Undine (Prokofjew)

Undine (auch Undina) ist eine Oper von Sergei Prokofjew. Das Libretto schrieb die Dichterin A. M. Kilštedt nach dem Märchen Undine (1811) von Friedrich de la Motte Fouqué. Die zwischen 1904 und 1907 entstandene erste Oper Prokofjews blieb unveröffentlicht.[1]

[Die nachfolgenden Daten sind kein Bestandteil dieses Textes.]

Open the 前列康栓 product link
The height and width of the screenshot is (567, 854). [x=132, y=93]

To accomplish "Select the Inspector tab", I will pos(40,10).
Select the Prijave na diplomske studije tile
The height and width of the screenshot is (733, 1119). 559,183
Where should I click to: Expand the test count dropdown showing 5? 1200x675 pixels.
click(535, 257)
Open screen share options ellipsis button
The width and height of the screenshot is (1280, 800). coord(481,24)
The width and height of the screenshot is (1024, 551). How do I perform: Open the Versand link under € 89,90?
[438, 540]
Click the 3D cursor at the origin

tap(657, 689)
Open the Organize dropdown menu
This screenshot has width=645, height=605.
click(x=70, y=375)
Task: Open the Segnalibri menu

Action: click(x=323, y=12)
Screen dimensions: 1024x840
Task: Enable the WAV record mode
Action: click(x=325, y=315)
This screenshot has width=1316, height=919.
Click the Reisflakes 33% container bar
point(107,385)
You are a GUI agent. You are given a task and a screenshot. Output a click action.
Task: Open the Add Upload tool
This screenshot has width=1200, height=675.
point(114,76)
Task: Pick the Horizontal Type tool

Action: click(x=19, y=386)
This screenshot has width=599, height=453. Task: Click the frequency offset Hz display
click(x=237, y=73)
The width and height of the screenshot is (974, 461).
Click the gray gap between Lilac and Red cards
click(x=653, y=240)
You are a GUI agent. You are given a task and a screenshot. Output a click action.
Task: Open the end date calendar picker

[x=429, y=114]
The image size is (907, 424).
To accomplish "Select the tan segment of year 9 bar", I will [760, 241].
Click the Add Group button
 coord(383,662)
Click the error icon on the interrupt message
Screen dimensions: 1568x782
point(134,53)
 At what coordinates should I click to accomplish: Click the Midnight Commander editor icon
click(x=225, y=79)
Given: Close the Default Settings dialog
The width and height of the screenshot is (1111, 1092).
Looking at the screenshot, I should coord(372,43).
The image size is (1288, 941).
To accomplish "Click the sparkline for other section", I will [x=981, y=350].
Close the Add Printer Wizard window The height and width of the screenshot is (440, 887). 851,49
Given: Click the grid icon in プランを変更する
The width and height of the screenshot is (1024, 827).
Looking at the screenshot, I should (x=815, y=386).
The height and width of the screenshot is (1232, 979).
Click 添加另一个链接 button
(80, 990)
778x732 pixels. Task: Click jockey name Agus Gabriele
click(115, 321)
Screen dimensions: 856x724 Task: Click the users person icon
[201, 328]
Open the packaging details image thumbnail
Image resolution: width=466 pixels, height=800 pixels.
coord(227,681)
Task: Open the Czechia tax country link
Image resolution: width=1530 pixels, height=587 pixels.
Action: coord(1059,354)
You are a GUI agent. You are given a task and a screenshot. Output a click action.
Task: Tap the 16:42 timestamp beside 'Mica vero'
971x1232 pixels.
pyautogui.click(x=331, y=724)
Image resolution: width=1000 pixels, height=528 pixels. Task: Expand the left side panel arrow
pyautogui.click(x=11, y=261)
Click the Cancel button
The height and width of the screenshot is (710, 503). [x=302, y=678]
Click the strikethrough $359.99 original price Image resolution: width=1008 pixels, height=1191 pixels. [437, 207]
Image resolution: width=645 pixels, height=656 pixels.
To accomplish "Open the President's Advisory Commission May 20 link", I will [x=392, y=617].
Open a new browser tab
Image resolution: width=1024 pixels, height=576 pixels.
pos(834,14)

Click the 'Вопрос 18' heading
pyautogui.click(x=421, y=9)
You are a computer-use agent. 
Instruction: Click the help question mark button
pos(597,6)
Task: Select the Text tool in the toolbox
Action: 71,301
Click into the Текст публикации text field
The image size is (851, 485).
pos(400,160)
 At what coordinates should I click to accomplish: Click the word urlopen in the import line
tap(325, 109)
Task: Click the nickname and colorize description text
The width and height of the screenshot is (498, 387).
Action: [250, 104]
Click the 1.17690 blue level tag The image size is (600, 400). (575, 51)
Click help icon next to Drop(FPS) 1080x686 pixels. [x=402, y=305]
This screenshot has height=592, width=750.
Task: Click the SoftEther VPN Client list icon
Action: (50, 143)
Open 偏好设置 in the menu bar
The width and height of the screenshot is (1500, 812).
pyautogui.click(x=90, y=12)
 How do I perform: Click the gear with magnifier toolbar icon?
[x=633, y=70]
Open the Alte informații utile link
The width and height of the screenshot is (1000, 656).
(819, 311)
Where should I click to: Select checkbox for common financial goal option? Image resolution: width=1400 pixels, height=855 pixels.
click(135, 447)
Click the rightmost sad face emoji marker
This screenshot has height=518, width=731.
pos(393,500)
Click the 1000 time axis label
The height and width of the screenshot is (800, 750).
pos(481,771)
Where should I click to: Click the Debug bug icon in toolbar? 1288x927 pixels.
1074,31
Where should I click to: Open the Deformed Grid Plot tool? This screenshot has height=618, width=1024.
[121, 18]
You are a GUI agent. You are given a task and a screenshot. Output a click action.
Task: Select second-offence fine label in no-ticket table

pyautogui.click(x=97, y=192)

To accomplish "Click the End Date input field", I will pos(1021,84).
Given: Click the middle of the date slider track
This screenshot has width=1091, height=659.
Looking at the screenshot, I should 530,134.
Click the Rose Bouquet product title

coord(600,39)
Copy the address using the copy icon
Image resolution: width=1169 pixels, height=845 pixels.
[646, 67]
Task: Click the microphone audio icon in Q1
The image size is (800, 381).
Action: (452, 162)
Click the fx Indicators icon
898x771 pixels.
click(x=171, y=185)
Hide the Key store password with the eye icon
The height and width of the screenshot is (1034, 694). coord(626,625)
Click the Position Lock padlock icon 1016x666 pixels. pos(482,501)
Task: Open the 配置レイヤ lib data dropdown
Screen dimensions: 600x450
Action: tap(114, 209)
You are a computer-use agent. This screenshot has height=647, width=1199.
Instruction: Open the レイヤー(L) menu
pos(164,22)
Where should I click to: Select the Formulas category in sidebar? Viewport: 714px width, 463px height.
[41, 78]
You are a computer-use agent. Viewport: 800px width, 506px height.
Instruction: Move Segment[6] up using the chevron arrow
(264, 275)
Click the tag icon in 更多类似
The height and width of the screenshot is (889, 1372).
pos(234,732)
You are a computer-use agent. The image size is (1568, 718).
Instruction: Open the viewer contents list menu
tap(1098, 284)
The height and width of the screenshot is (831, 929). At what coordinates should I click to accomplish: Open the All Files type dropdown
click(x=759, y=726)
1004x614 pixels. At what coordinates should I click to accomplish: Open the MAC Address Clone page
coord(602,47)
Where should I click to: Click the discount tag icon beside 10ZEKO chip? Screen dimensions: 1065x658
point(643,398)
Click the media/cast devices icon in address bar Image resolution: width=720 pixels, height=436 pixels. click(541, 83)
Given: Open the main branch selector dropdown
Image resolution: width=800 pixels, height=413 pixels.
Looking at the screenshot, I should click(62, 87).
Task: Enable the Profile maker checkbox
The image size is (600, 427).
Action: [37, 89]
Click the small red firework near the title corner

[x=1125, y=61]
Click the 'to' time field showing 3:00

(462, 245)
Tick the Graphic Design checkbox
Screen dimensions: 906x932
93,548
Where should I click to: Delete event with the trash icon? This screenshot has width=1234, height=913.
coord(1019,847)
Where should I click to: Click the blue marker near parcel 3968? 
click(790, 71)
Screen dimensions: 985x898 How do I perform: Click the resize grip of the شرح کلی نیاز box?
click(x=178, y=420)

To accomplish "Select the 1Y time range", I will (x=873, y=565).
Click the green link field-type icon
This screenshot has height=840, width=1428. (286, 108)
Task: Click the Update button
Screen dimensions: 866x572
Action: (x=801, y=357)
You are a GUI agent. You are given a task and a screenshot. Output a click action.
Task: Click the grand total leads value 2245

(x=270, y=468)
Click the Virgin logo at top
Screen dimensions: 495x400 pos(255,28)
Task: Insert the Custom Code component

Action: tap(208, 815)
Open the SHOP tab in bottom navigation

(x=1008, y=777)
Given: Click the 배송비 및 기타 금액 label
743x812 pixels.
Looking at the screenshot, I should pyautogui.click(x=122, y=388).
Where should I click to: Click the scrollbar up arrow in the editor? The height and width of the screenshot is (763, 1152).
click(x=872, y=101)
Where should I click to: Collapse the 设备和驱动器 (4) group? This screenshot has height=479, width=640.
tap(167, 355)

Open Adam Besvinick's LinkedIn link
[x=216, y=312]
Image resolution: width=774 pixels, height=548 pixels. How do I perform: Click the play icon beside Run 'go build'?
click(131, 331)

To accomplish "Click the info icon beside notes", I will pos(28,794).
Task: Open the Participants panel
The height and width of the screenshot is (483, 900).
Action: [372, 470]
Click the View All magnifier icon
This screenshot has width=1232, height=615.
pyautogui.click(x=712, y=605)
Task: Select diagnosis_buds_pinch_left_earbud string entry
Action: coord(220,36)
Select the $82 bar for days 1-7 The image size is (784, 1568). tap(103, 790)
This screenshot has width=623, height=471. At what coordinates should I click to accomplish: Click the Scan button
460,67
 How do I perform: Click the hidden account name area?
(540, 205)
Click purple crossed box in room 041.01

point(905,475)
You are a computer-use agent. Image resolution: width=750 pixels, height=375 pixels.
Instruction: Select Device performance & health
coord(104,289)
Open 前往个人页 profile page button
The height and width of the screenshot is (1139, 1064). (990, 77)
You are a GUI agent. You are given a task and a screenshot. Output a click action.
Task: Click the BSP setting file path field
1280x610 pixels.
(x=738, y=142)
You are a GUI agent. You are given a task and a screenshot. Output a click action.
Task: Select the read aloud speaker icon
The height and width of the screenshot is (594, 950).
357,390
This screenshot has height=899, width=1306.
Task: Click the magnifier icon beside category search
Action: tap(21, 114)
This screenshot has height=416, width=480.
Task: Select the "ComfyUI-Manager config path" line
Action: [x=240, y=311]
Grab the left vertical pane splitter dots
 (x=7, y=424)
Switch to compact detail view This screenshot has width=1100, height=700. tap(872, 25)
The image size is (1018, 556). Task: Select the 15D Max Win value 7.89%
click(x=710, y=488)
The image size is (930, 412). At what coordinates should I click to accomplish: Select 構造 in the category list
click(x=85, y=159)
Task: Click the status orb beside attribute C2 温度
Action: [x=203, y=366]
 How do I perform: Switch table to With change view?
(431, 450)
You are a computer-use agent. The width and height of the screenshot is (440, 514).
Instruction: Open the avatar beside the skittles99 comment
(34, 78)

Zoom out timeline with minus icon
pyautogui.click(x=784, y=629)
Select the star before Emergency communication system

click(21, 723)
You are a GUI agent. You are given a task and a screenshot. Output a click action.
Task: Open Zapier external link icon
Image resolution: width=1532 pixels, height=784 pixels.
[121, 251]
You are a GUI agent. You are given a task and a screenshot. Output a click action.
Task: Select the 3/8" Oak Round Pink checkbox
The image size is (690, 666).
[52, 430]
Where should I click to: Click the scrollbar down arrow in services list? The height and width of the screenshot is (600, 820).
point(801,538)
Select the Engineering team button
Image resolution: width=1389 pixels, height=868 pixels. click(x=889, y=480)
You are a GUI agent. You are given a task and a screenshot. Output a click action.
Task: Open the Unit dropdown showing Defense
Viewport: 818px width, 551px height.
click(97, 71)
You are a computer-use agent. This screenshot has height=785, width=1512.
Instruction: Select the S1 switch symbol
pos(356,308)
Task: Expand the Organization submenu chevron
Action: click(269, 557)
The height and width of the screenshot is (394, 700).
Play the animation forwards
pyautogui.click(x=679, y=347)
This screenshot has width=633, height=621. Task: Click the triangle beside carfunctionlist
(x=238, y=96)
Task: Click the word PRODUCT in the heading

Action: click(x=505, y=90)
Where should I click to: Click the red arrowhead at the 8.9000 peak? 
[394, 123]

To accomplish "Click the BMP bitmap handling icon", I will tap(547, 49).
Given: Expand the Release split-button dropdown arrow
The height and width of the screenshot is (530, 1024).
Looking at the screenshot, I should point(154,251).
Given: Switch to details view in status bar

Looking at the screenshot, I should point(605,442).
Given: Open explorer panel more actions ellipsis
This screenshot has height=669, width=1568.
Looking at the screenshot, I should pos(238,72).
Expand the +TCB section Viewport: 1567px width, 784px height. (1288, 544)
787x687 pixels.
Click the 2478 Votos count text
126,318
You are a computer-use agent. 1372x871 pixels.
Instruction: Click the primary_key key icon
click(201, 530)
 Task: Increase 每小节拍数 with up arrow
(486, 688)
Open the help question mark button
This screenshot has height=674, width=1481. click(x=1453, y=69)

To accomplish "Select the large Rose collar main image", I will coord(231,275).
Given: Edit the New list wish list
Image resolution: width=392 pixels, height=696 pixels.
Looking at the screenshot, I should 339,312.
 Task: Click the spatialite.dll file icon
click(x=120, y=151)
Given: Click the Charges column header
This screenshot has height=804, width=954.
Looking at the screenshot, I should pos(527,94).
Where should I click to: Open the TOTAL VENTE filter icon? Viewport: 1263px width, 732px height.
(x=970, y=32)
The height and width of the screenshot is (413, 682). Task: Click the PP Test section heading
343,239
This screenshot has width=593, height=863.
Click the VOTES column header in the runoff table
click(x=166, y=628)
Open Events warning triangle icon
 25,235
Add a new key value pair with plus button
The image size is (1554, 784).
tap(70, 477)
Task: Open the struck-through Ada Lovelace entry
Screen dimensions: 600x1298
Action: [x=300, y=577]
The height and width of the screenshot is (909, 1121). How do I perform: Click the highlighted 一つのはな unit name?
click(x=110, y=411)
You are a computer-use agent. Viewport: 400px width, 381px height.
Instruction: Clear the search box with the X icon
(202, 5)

Undine gehört mit Maddalena zu den im Sankt Petersburger Konservatorium entstandenen Opern Prokofjews; sie blieb unvollendet. Erhalten blieb lediglich das Klavier-Manuskript des zweiten und dritten Aktes. Beeinflusst von den romantischen Strömungen der Musik vertonte der Student Prokofjew ein Sujet, das vor ihm schon die großen russischen Komponisten Tschaikowski und Rachmaninow angezogen hatte. Daher war die Musik sehr von den Vorbildern des jungen Komponisten geprägt, neben Tschaikowski von Edvard Grieg und Richard Wagner. „Die Musik dieser Oper dokumentiert das Niveau, auf dem sich die Sprache des jungen Komponisten im Jahre 1907 befand,“ schrieb Natalja Swankina, „die für die Zukunft wichtigen Merkmale waren: die Kompliziertheit, die Chromatisierung des Gewebes, die oft durch die Kunstgriffe der entwickelten Stimmführung sowie durch die Verschiebung über Halbtöne hinweg ‚gerechtfertigt‘ wird. Mit dem Kontrast zwischen Einfachheit und Kompliziertheit, Diatonik und Chromatik, wird das wichtigste Prinzip des Prokofjewschen Werkes sichtbar, das seinen Stil die monolithische Einheit gibt – das Prinzip der Opposition von Polen, der Wechselwirkung von Antithesen.“[1]

EinzelnachweiseBearbeiten

  1. a b Natalja Swankina: Die im Konservatorium entstandenen Opern Prokofjews. In: Internationales Musikfestival – Sergej Prokofjew und zeitgenössische Musik aus der Sowjetunion. Programmbuch. Stadt Duisburg, 1990, S. 148 ff.